| Required work |
For the entries that follow, restate word for word the line containing "The image size", the line containing "Click the tallest", and every line that lies between them.

BEGIN

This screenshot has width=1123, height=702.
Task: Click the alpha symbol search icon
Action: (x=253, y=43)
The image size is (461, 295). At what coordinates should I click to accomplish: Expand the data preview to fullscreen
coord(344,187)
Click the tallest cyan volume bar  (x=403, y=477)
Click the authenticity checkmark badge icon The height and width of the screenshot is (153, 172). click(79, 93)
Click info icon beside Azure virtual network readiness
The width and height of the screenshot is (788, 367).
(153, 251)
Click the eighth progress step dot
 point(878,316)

END
BEGIN

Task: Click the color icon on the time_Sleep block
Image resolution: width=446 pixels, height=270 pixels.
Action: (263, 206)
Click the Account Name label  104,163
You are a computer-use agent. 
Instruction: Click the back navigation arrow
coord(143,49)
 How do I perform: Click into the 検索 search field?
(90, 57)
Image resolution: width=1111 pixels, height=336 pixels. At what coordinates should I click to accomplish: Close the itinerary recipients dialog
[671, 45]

END

| Expected answer |
The image size is (461, 295). At what coordinates should I click to accomplish: Expand the data preview to fullscreen
coord(344,187)
Click the tallest cyan volume bar  (x=403, y=477)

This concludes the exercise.